Problem description -> Set down the lines below exactly as they stand, please. Go from the first through the one containing "Tap the globe icon under the WU avatar".

Source data
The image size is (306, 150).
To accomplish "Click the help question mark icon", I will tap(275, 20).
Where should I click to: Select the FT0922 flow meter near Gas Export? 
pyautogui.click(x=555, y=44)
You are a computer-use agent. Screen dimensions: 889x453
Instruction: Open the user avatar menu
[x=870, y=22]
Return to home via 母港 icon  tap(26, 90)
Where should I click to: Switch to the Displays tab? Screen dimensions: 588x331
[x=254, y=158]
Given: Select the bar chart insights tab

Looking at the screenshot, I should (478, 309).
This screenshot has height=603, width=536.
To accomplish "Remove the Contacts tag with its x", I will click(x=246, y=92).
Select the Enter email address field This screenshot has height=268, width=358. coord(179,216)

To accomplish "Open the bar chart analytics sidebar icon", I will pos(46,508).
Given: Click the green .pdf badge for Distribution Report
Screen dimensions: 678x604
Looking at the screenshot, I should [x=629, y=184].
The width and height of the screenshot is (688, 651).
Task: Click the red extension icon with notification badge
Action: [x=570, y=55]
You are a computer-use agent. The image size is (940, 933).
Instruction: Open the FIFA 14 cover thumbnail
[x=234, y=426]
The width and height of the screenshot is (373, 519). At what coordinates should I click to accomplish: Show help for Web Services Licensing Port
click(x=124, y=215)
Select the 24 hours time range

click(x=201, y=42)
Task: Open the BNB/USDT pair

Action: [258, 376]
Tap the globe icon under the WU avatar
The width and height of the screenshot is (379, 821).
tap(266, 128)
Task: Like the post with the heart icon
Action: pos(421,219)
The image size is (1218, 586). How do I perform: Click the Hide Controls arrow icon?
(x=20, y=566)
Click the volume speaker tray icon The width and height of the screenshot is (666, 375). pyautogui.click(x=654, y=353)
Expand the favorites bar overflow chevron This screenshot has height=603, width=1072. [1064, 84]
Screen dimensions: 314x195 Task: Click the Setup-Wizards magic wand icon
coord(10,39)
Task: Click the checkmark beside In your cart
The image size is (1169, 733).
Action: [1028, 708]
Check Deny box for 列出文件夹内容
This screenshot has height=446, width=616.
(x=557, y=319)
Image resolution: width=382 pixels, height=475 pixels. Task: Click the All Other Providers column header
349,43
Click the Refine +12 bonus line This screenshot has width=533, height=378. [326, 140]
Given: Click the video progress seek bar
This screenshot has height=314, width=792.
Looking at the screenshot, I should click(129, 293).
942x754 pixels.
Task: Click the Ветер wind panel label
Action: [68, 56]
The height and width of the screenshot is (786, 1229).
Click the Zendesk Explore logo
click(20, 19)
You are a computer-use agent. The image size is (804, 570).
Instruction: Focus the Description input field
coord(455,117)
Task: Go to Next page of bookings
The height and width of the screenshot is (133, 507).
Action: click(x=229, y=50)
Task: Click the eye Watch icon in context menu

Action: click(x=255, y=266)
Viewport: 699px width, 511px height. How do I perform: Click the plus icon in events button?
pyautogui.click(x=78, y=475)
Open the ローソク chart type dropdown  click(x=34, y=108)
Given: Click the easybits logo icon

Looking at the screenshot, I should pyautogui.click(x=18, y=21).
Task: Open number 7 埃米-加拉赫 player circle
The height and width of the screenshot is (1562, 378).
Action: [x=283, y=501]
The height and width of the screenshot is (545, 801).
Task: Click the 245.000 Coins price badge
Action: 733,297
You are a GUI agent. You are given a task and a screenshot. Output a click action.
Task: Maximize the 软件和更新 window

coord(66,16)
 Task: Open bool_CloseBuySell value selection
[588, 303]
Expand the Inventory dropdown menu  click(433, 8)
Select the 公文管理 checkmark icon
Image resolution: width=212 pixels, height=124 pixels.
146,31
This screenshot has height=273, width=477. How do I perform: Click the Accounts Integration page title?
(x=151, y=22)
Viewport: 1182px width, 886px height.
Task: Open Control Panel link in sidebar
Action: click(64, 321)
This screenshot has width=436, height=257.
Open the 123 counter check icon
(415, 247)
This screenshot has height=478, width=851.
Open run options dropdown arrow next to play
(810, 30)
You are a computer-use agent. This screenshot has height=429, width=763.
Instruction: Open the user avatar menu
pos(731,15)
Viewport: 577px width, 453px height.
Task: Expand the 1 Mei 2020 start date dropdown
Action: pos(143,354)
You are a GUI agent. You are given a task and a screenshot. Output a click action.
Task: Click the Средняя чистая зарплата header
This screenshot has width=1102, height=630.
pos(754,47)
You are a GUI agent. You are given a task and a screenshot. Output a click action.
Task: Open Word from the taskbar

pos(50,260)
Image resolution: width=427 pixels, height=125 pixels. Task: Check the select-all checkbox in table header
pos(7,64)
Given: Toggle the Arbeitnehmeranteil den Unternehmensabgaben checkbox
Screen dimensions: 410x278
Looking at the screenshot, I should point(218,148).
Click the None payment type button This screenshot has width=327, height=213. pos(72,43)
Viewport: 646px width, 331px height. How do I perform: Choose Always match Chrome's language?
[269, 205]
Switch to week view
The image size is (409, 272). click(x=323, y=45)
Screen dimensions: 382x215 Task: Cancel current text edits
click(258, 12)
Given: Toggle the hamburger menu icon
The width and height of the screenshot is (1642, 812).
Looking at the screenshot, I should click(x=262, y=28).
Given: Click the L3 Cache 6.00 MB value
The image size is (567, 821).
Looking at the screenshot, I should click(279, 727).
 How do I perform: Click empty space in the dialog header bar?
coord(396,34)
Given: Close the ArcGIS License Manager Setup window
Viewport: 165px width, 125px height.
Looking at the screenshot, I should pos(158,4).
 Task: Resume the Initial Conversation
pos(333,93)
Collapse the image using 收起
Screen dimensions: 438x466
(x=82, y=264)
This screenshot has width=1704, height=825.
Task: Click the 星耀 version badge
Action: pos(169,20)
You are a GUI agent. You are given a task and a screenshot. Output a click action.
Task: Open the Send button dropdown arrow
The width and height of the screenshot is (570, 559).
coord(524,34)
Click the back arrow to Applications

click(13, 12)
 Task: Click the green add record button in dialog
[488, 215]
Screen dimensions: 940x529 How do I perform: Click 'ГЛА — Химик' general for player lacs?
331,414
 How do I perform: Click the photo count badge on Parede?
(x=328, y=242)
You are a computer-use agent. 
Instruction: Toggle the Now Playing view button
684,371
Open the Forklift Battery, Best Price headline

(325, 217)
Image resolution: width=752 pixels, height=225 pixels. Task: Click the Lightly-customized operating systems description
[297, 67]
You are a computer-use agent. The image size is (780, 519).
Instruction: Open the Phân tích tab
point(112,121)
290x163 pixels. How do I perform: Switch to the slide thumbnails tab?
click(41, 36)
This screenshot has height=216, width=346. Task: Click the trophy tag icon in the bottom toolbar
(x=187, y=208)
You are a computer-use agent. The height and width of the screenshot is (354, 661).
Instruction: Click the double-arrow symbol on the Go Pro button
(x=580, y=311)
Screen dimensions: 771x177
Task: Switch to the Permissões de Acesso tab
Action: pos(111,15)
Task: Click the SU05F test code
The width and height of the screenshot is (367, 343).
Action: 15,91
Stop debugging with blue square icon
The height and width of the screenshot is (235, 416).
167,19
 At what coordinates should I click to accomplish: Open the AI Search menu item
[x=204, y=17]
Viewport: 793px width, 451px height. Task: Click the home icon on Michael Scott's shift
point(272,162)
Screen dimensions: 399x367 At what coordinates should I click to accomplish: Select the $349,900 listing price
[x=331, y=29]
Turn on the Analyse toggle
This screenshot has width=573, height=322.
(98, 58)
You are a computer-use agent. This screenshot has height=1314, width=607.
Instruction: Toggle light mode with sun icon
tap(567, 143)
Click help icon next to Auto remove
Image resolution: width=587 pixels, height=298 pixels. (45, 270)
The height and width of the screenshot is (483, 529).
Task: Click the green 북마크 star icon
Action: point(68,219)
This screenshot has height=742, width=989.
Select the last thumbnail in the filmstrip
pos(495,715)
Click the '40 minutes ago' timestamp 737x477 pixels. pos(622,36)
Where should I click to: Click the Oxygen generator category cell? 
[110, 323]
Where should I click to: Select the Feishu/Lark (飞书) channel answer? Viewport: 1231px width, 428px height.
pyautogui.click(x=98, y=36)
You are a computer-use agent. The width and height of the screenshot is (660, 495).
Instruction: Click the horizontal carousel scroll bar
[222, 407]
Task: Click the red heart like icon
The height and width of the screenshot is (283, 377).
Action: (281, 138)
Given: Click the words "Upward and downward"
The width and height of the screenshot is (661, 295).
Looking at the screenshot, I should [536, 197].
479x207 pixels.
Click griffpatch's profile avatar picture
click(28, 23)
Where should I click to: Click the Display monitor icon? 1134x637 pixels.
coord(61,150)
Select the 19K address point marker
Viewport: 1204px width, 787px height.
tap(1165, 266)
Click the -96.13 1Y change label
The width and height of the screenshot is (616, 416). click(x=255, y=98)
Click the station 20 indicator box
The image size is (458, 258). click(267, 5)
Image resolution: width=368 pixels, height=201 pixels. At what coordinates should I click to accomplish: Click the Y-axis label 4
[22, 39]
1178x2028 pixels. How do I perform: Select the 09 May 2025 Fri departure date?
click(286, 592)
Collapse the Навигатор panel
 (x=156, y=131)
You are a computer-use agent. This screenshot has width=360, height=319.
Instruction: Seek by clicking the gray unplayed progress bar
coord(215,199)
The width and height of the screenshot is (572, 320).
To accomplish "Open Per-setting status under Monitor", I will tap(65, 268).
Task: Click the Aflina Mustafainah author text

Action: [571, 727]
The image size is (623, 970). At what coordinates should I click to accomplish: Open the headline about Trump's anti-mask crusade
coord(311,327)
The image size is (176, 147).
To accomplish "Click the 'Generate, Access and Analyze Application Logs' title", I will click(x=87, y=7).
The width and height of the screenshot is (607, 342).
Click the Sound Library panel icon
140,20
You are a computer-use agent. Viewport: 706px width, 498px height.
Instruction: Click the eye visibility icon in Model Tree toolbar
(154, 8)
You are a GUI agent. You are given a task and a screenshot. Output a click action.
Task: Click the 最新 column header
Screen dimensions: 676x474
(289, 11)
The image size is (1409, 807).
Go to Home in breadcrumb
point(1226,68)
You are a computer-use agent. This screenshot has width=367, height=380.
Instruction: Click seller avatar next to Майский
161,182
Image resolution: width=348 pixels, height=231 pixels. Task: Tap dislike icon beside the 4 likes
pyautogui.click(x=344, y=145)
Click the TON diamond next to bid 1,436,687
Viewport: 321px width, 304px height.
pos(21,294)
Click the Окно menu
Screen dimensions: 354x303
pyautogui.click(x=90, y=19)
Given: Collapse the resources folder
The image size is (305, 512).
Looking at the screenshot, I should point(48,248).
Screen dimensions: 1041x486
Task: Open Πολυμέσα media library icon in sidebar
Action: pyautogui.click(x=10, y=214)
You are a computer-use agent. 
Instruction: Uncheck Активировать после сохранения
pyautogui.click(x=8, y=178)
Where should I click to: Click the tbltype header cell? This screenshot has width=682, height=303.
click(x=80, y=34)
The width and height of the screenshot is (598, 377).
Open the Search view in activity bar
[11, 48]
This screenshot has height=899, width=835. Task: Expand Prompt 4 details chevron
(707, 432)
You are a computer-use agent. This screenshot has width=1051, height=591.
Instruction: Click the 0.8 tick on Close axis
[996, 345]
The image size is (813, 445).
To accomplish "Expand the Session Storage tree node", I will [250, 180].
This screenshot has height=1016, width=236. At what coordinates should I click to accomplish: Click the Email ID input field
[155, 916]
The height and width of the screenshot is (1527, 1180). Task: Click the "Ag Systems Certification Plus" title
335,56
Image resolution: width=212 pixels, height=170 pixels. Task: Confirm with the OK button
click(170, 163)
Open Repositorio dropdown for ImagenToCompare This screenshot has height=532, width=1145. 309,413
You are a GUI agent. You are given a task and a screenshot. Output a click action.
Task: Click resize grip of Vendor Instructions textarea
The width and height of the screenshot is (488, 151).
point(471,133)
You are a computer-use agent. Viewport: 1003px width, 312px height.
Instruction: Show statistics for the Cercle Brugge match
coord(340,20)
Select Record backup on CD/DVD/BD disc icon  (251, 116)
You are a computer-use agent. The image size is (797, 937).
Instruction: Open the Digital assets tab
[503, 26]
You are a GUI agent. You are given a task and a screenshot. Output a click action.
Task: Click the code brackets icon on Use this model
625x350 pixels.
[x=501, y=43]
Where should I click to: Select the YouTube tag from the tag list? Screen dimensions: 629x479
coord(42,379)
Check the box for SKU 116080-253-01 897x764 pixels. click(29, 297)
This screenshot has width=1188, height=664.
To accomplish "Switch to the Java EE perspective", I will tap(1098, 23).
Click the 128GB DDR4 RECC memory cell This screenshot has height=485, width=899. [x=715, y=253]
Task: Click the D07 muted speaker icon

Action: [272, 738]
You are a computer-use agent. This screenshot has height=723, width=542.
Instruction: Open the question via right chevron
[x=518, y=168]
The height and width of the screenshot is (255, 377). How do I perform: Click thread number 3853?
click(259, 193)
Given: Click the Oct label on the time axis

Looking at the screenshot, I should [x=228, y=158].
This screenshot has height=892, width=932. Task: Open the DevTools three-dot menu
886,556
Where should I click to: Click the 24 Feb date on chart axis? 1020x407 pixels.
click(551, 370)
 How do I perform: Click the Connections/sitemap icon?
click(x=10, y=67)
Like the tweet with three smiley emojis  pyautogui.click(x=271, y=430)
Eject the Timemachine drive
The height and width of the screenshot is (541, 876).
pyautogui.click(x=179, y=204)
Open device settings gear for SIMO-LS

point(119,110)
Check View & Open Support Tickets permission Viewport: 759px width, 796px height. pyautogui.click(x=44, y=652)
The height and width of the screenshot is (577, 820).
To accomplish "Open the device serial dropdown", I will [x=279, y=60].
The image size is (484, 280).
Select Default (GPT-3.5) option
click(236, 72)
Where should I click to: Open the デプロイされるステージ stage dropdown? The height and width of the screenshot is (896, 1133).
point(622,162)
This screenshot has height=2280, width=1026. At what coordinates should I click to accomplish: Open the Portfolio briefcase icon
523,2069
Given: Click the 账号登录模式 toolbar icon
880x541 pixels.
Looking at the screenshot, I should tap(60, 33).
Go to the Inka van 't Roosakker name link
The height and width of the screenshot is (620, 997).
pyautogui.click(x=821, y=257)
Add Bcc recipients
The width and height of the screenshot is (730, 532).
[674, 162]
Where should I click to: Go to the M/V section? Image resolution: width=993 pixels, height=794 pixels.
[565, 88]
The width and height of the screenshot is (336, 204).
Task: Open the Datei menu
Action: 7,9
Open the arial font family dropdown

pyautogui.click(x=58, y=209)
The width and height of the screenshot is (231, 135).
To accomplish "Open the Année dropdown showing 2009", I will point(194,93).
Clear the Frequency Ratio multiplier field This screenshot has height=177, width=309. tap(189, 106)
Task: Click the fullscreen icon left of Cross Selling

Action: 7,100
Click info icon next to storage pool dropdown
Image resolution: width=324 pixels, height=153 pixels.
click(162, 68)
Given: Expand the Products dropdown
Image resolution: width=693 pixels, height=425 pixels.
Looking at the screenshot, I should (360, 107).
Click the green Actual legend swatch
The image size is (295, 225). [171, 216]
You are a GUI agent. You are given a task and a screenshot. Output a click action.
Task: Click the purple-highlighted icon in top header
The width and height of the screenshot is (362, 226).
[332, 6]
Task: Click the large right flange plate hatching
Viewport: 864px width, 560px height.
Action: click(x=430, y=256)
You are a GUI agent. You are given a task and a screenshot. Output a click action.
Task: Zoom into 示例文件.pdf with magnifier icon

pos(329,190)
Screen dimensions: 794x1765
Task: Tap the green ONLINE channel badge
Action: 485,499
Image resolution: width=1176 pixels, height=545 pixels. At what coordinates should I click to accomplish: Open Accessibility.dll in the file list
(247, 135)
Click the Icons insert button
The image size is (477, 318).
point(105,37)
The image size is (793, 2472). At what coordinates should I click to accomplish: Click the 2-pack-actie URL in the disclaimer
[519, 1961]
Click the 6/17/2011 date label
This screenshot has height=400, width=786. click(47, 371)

Result of the task ->
The image size is (306, 150).
To accomplish "Click the help question mark icon", I will tap(275, 20).
Where should I click to: Select the FT0922 flow meter near Gas Export? 
pyautogui.click(x=555, y=44)
You are a computer-use agent. Screen dimensions: 889x453
Instruction: Open the user avatar menu
[x=870, y=22]
Return to home via 母港 icon  tap(26, 90)
Where should I click to: Switch to the Displays tab? Screen dimensions: 588x331
[x=254, y=158]
Given: Select the bar chart insights tab

Looking at the screenshot, I should (478, 309).
This screenshot has height=603, width=536.
To accomplish "Remove the Contacts tag with its x", I will click(x=246, y=92).
Select the Enter email address field This screenshot has height=268, width=358. coord(179,216)

To accomplish "Open the bar chart analytics sidebar icon", I will pos(46,508).
Given: Click the green .pdf badge for Distribution Report
Screen dimensions: 678x604
Looking at the screenshot, I should [x=629, y=184].
The width and height of the screenshot is (688, 651).
Task: Click the red extension icon with notification badge
Action: [x=570, y=55]
You are a computer-use agent. The image size is (940, 933).
Instruction: Open the FIFA 14 cover thumbnail
[x=234, y=426]
The width and height of the screenshot is (373, 519). At what coordinates should I click to accomplish: Show help for Web Services Licensing Port
click(x=124, y=215)
Select the 24 hours time range

click(x=201, y=42)
Task: Open the BNB/USDT pair

Action: [258, 376]
Tap the globe icon under the WU avatar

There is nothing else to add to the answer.